Eduardo Moacyr Krieger, executive director of the FM-USP International Relations Commission, says Pileggi implemented multiple divisions including bioengineering, experimentation, bioinformatics, transplant immunology, molecular biology and genetics, and vascular cardiology. “He brought them all under one roof,” says Krieger, who was vice president of the FAPESP Board of Trustees from 2010 to 2019.

In his private practice, the assistant physicians he hired were also appointed to see patients from the Unified Health System (SUS). “At that time, we had pagers and would use public phone booths to listen to messages,” recalls physician Roberto Kalil, head of the Cardiology Division and current president of the InCor Board of Directors. “Anyone that did not answer their pager was off the team.”

Born in São Carlos, São Paulo, Pileggi graduated from FM-USP in 1952. Thanks to a scholarship from the Rockefeller Foundation, he was able to complete an internship between 1955 and 1957at the National Institute of Cardiology of Mexico—one of the top centers in the field at that time. There, he worked with two experts in the recently established field of electrocardiography: Demetrio Sodi Pallarés (1913–2003) and Enrique Cabrera (1918–1964).

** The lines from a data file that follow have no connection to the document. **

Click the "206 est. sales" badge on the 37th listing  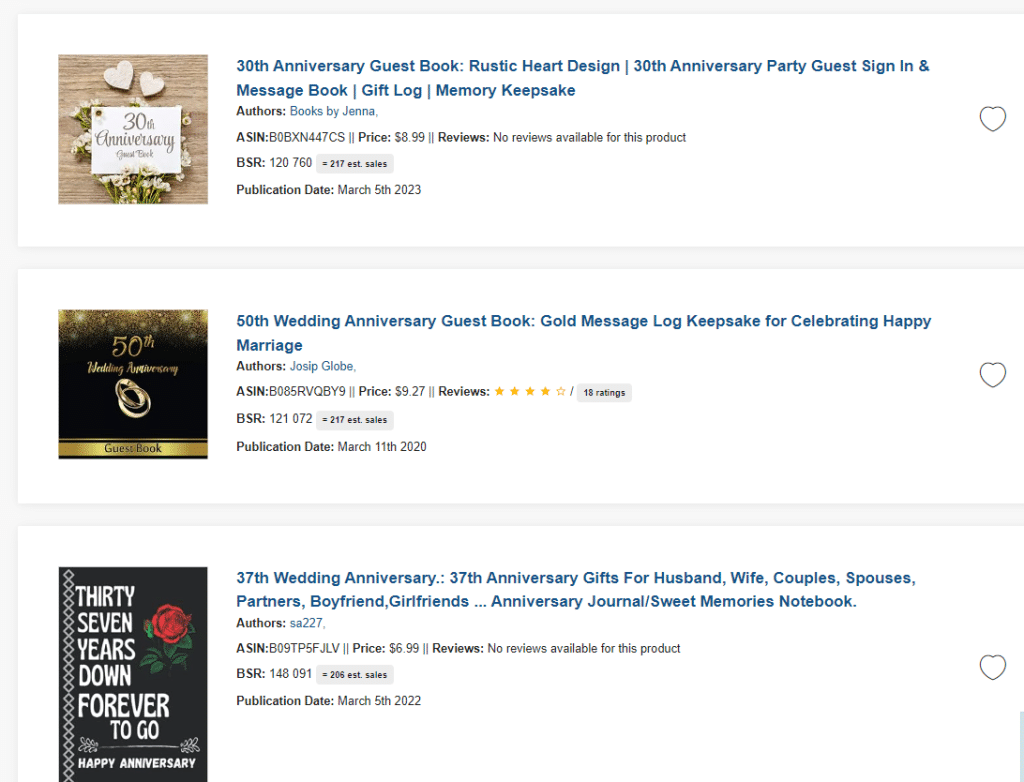[354, 674]
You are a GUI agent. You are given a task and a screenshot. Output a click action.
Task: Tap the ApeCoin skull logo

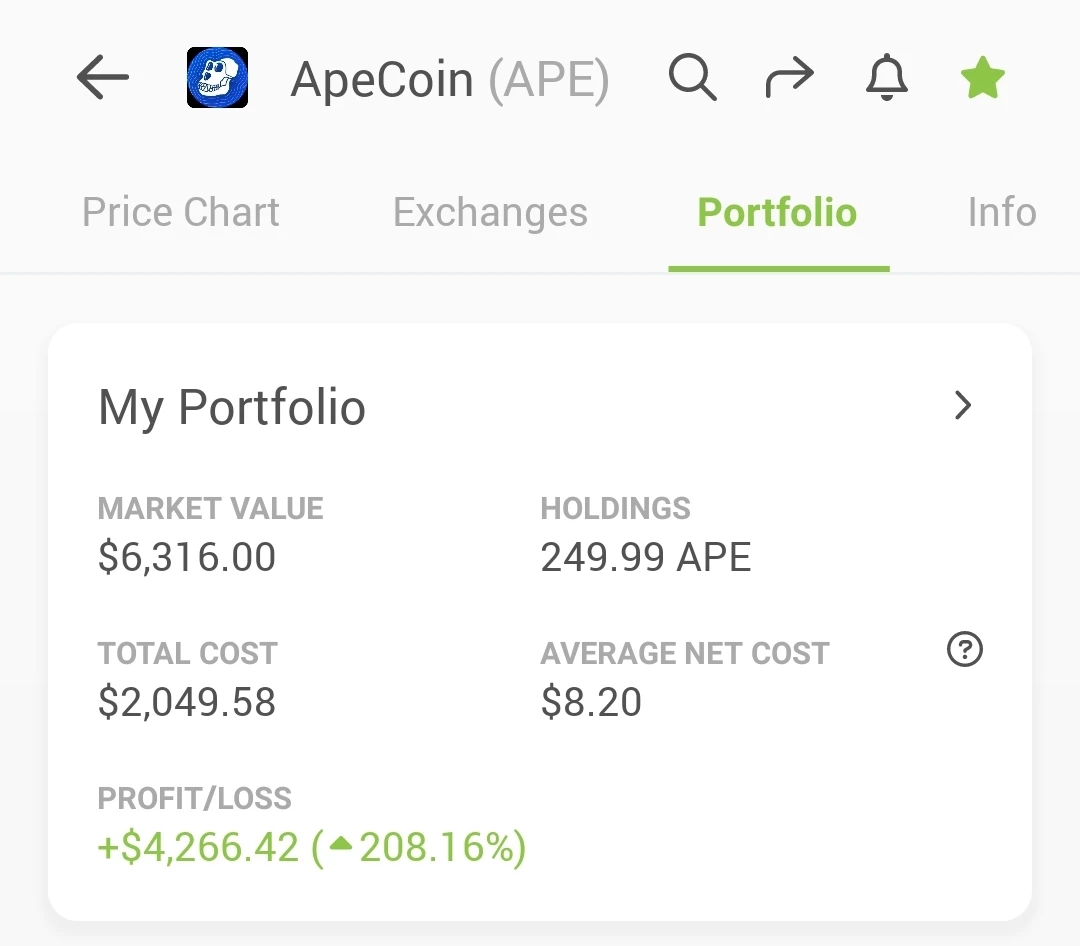(x=218, y=77)
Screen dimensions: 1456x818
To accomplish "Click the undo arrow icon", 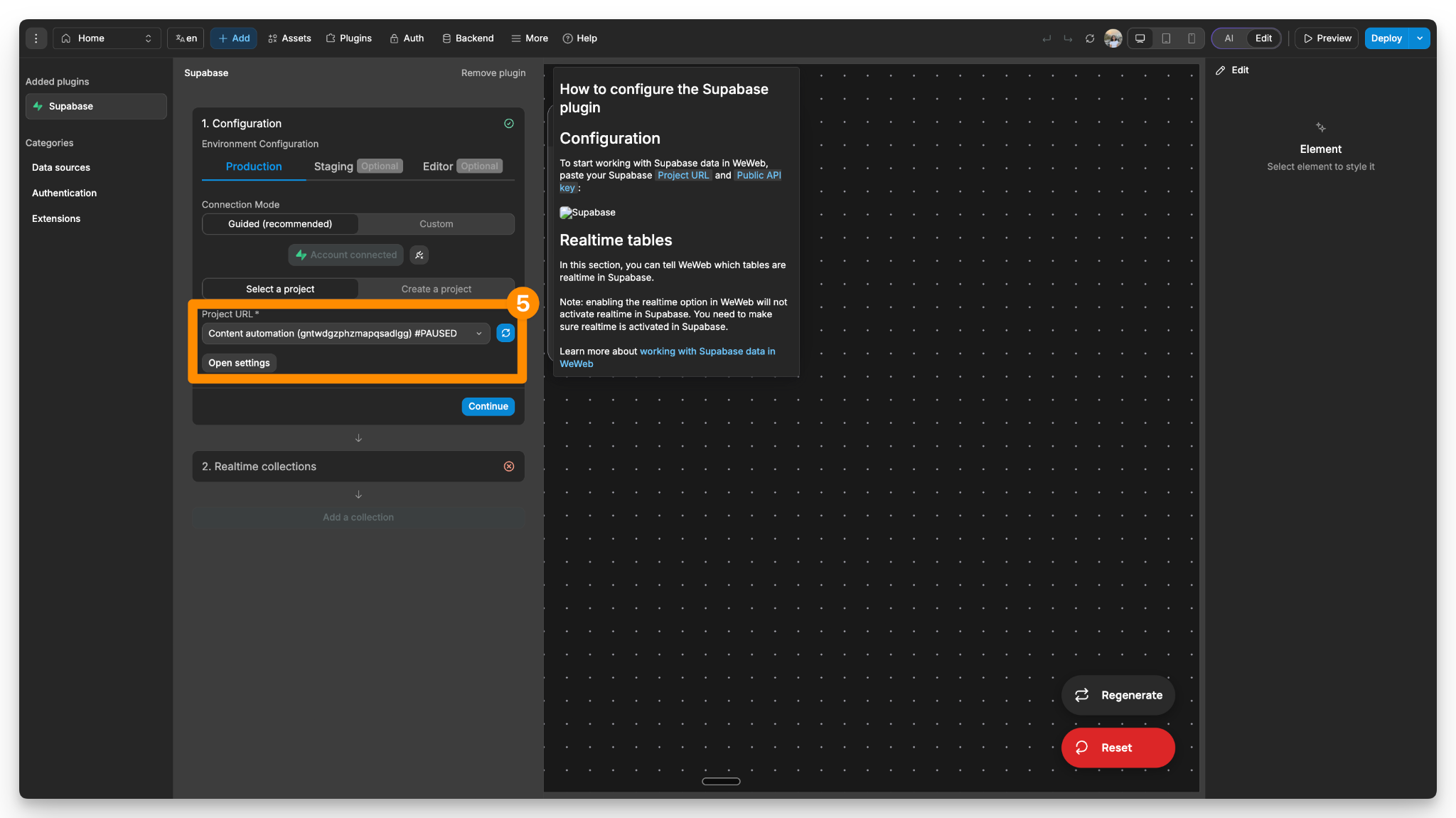I will [1046, 38].
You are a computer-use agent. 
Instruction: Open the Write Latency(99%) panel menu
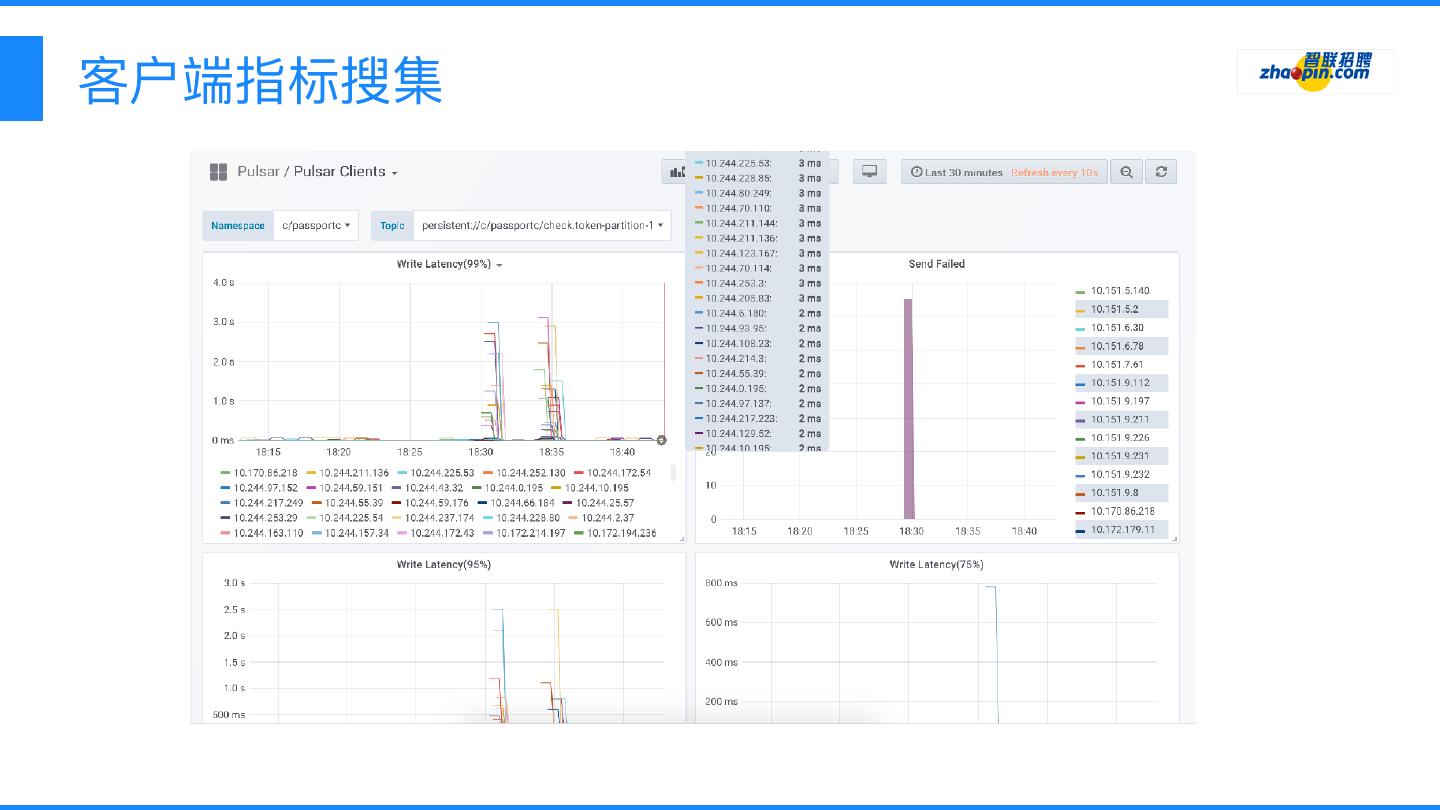coord(449,264)
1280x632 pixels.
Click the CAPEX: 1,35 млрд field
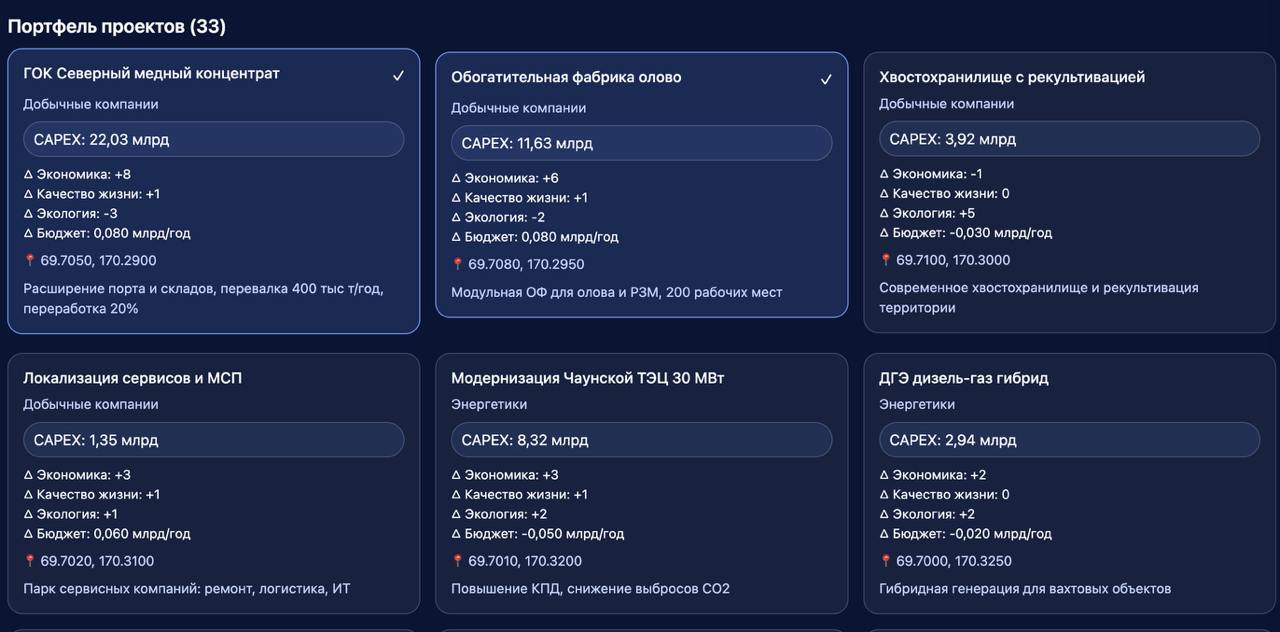tap(213, 440)
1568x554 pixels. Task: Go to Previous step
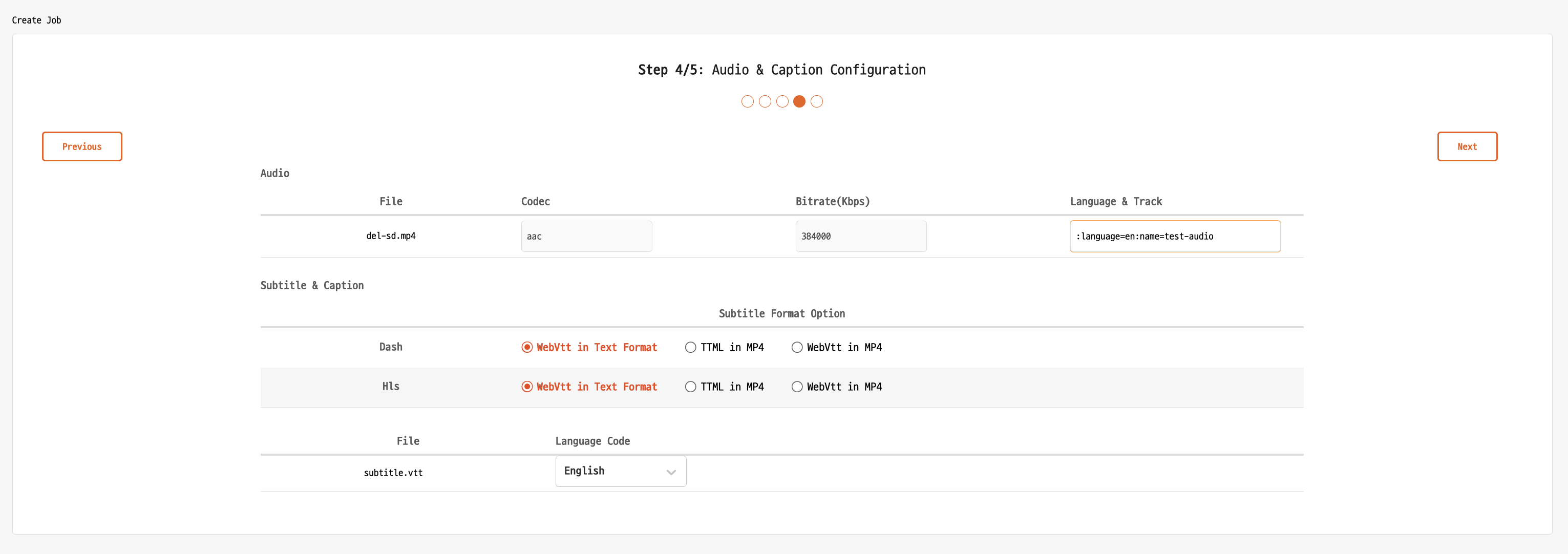pos(82,147)
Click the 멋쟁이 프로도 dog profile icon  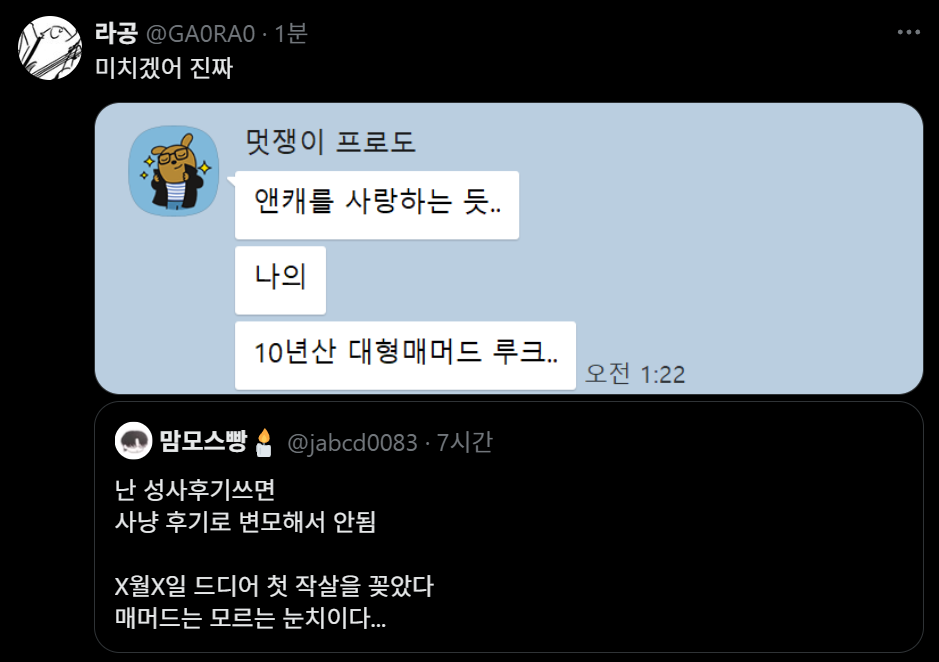174,171
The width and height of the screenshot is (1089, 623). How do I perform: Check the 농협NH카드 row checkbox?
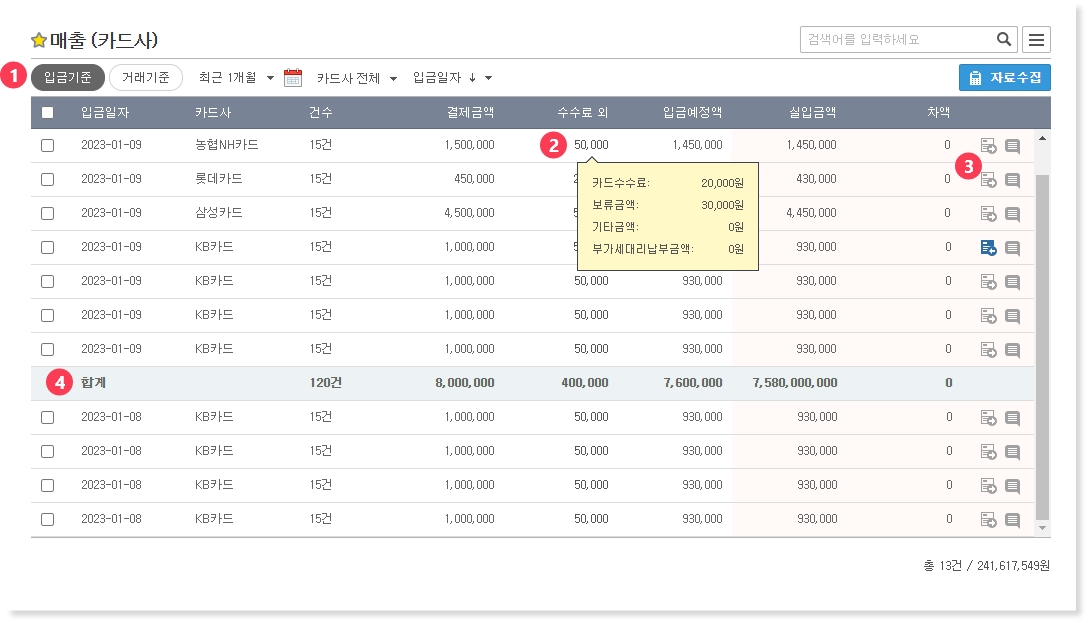pos(47,145)
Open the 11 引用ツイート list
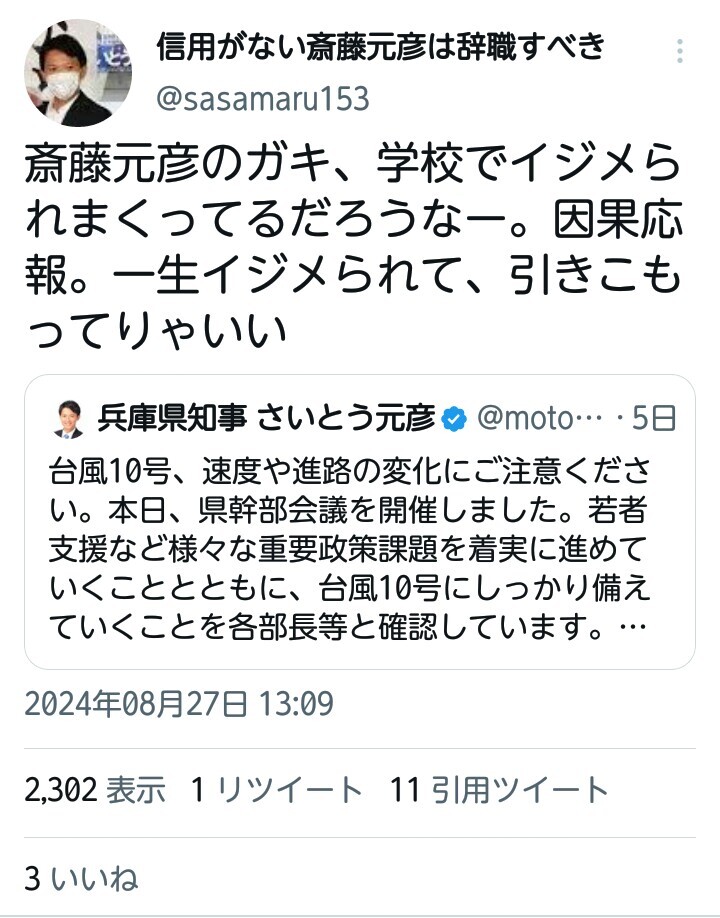This screenshot has height=918, width=720. tap(499, 791)
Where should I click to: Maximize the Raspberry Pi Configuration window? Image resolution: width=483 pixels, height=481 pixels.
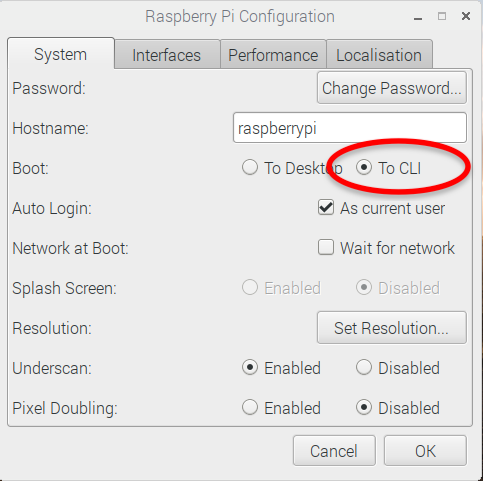click(x=442, y=16)
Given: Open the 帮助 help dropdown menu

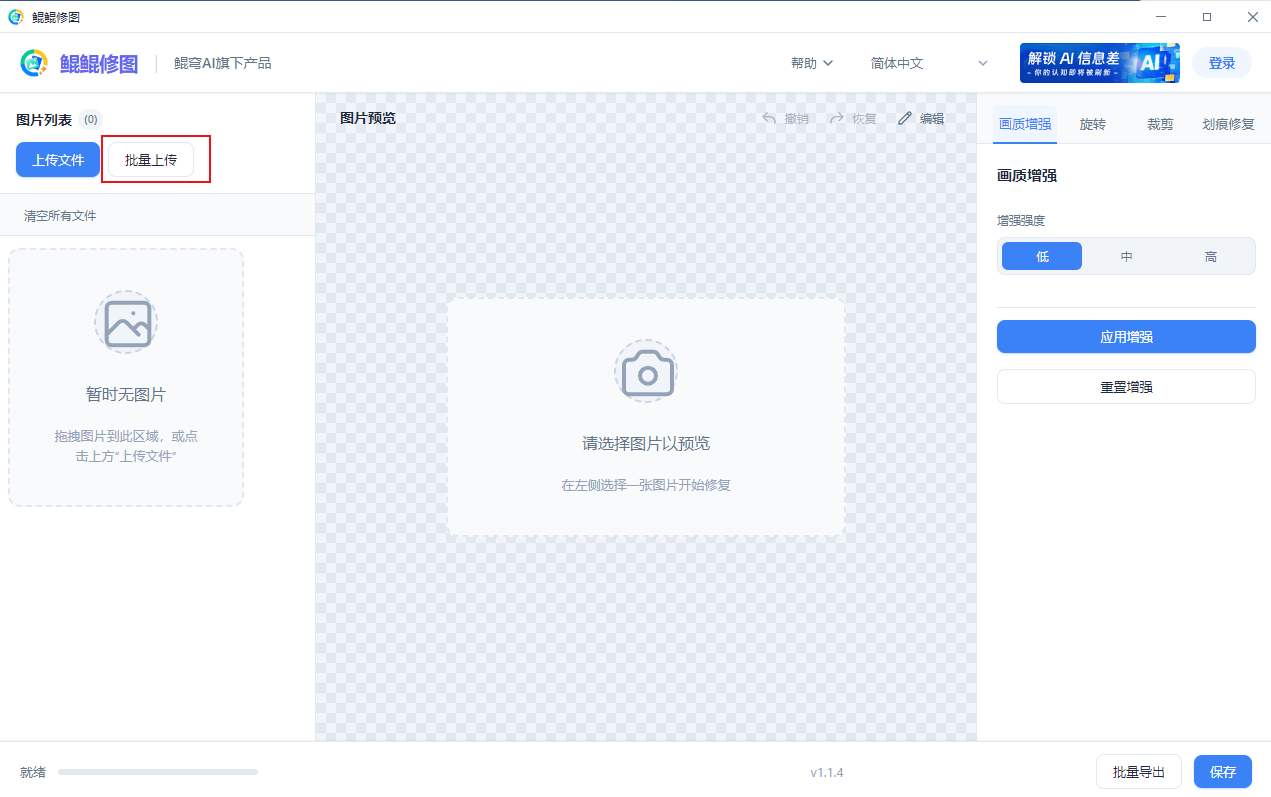Looking at the screenshot, I should click(x=811, y=63).
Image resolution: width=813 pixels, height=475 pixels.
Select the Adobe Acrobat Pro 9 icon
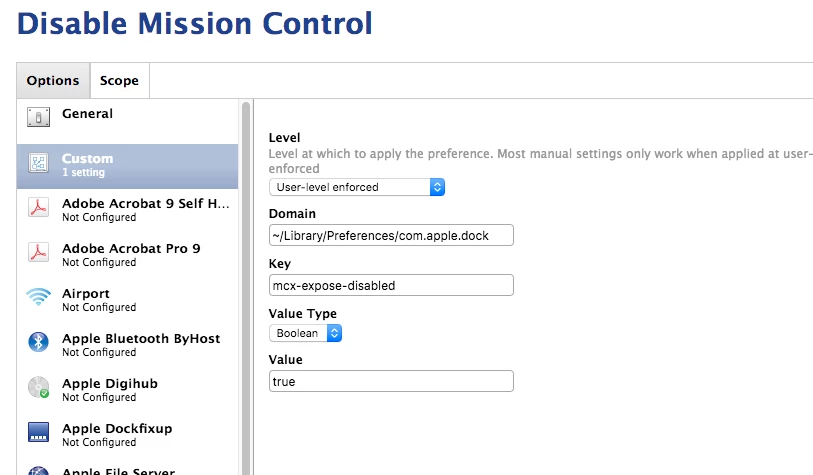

“Electrocardiography was a difficult field, but I liked physics and mathematics, which helped,” Pileggi told Pesquisa FAPESP when he won the Conrado Wessel Foundation (FCW) award in 2009 in the Medicine category. “When Cabrera left on trips, it was Pileggi, not Cabrera’s assistants, who would be left in charge of the cardiology service,” shared oncologist Ricardo Renzo Brentani (1937–2011) around that same time—a friend of Pileggi’s. “He was the one who laid the foundation for electrocardiography in Brazil.”

Upon his return to São Paulo, he joined the team of Luiz Venere Décourt (1911–2007), head of Cardiac Surgery at the Hospital das Clínicas (HC) of FM-USP, where he met another renowned cardiologist: Euryclides de Jesus Zerbini (1912–1993). Décourt and Zerbini were responsible for consolidating clinical and surgical cardiology care in HC. “Décour and Zerbini established the foundations of the institute, but Pileggi was the one who implemented and gave scientific support for the development of InCor,” says Krieger.

Cardiologist Charles Mady, head of the Clinical Unit of Myocardiopathies and Aortic Diseases at the institute, says that Pileggi avoided the media spotlight and did not pursue powerful people—they were the ones who sought him out. “The institute was always at the forefront, never Pileggi himself,” he concludes.